Dès le lendemain de son arrivée à Bourges, Macdonald profita de la visite de corps qui lui fut faite pour prendre une position nette, franche et, vis-à-vis du gouvernement, hautement courageuse. L’assistance était nombreuse ; tous les généraux, tous les officiers étaient présens. « Que ceux, dit-il en élevant la voix, qui ont le malheur d’être portés sur les fatales ordonnances songent à leur sûreté ; ils n’ont pas un moment à perdre ; d’un instant à l’autre il peut arriver des porteurs de mandats dont je ne serai pas maître d’empêcher l’exécution ; tout ce que je peux faire est de les prévenir par cet avertissement, en leur facilitant les moyens d’y échapper. » Dans le nombre était le général Braver, qui, à Lyon, avait voulu, même par la force, empêcher son départ ; il se confondait en excuses : Fuyez, fut la seule réponse de Macdonald.

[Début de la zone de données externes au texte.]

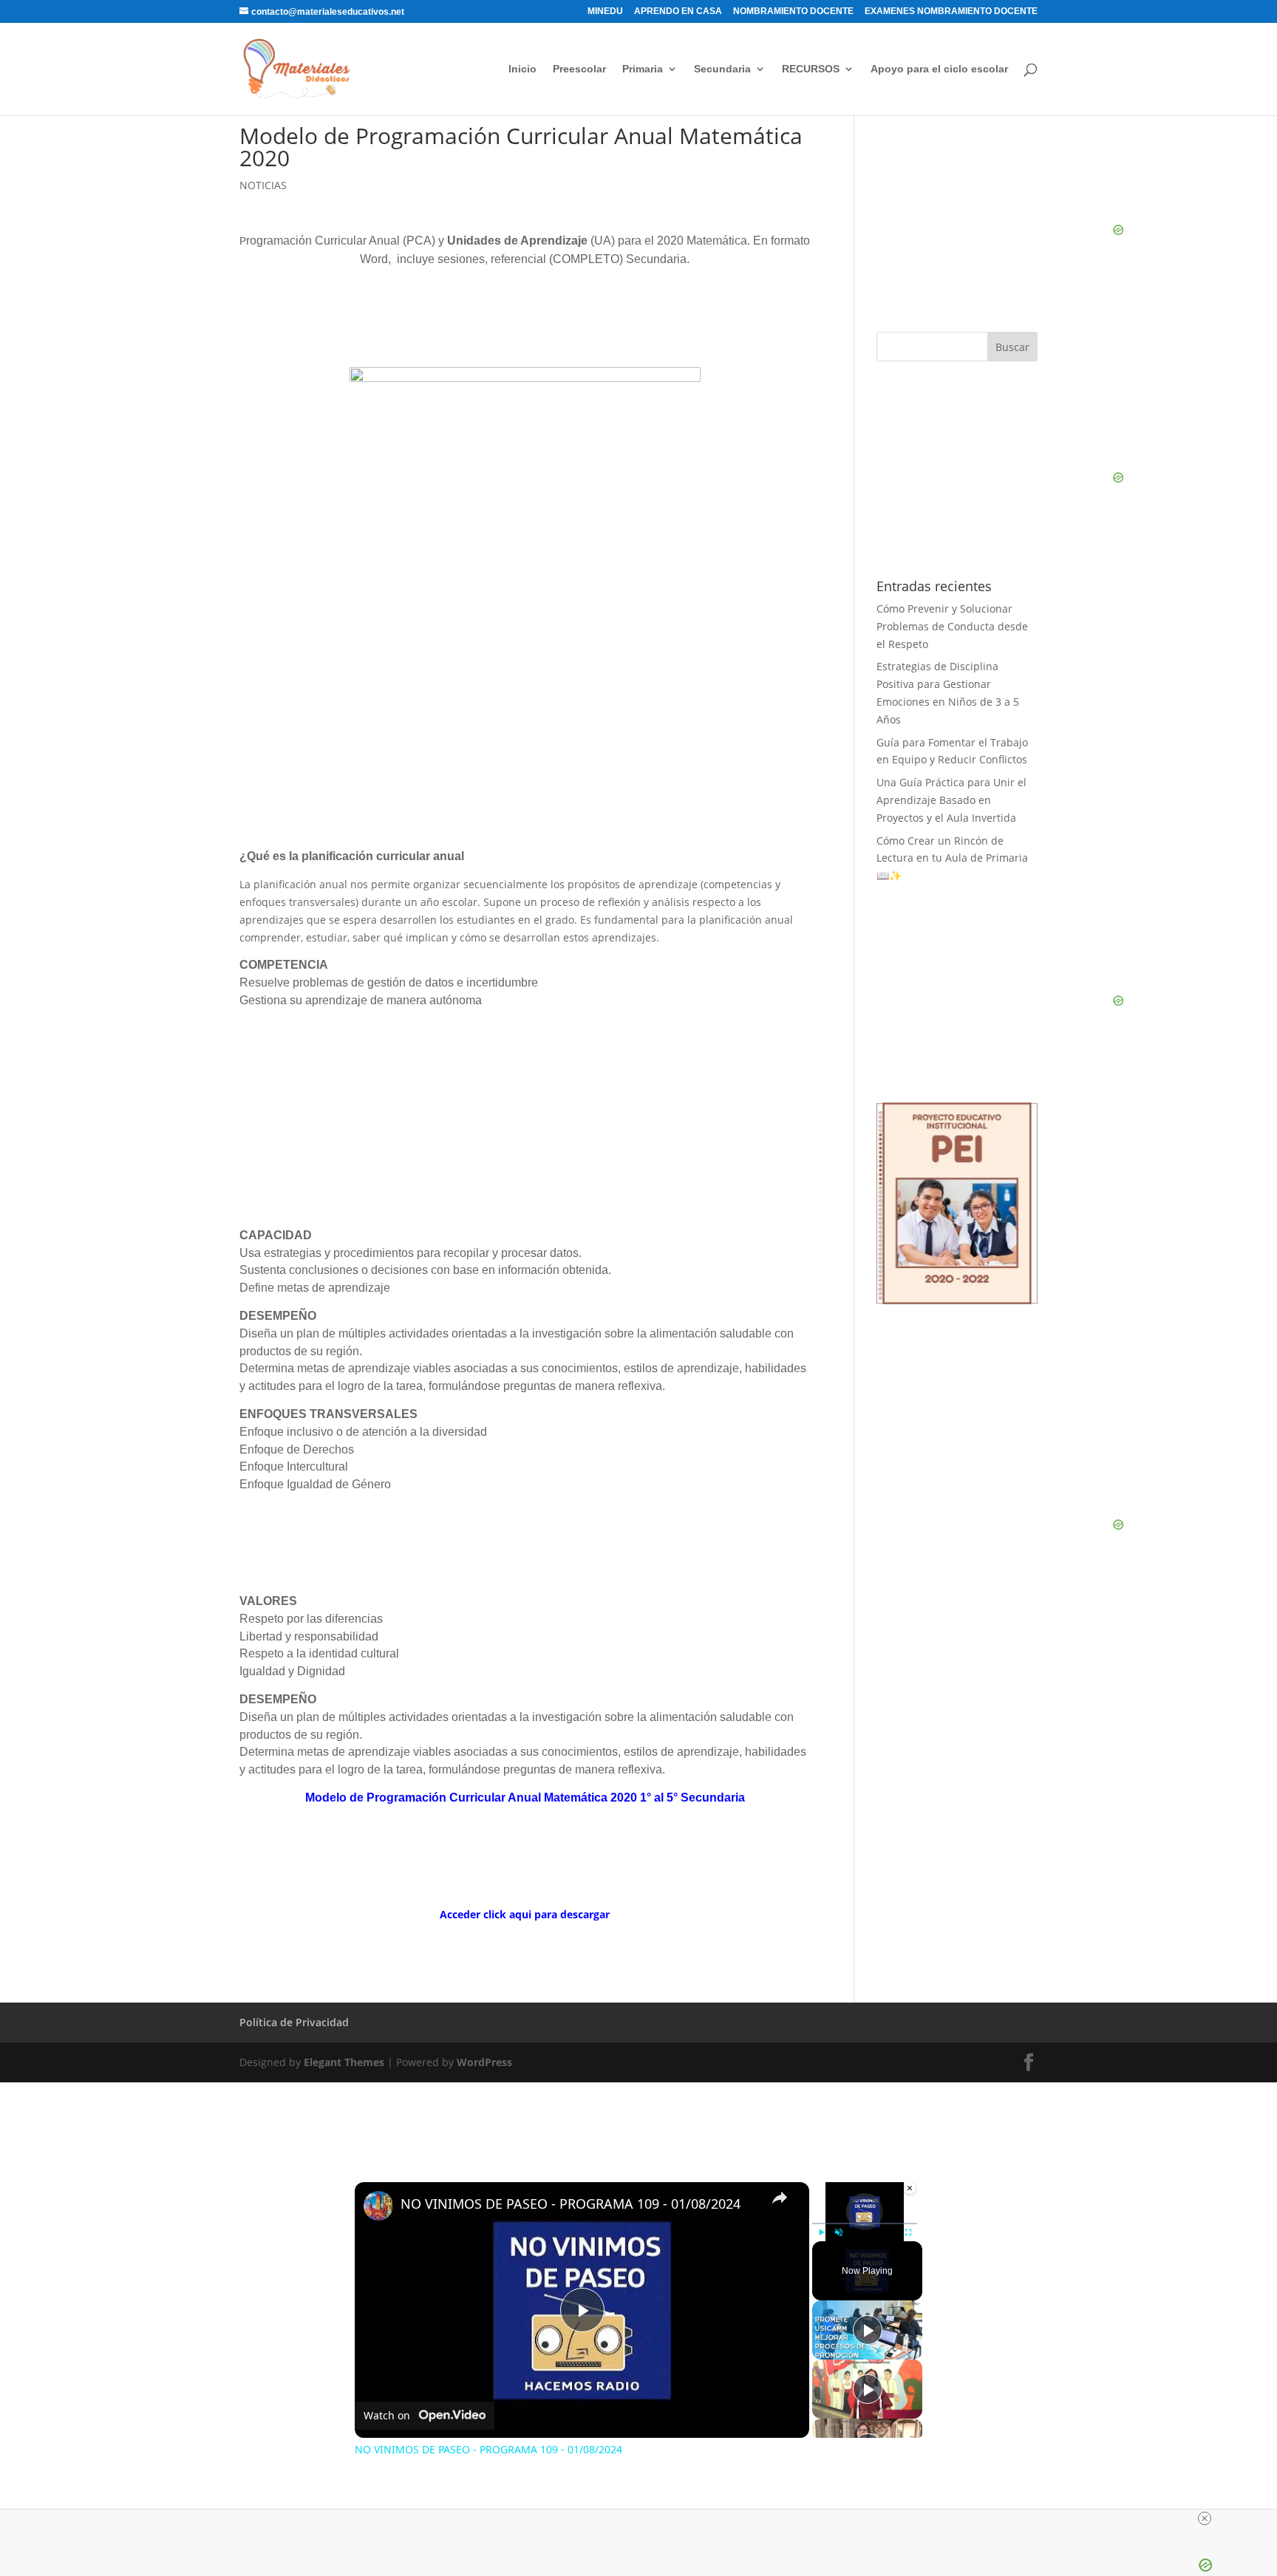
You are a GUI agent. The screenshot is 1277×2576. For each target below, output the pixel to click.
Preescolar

Il fit mieux. Le soir même, arrivèrent, mais sans leur uniforme, en habit civil, des gardes du corps, des exempts, comme on disait sous l’ancien régime ; ils étaient porteurs de mandats d’arrestation et d’ordres pour les commandans de gendarmerie d’obtempérer à leurs réquisitions. Quand ils se présentèrent au maréchal, celui-ci leur dit que, vu l’état exaspéré des esprits, il les engageait à ne pas se faire voir, qu’on allait leur donner à souper, des matelas pour la nuit, et que le lendemain on aviserait. On les mit sous clé ; des estafettes coururent dans tous les cantonnemens sonner l’alarme, et le matin venu, quand les chasseurs se mirent en campagne, le gibier avait disparu. MM. les exempts se plaignirent : « Vous avez tort, leur dit le maréchal, vous me devez plutôt des remercîmens, car, si l’on eut soupçonné votre déguisement, vous auriez couru un péril certain. — Nous l’eussions bravé. — Alors pourquoi vous déguiser ? Puisque votre mission est maintenant sans objet, dans votre intérêt partez, quittez sur-le-champ l’arrondissement de l’armée ; allez faire votre rapport. » Il n’en résulta pour Macdonald qu’une lettre assez aigre du duc de Berry où il était dit que, s’il commandait à sa place, il ferait jeter les récalcitrans par les fenêtres : à quoi le maréchal répondit que ce serait fort bien fait, si on ne courait pas le risque d’y passer d’abord soi-même.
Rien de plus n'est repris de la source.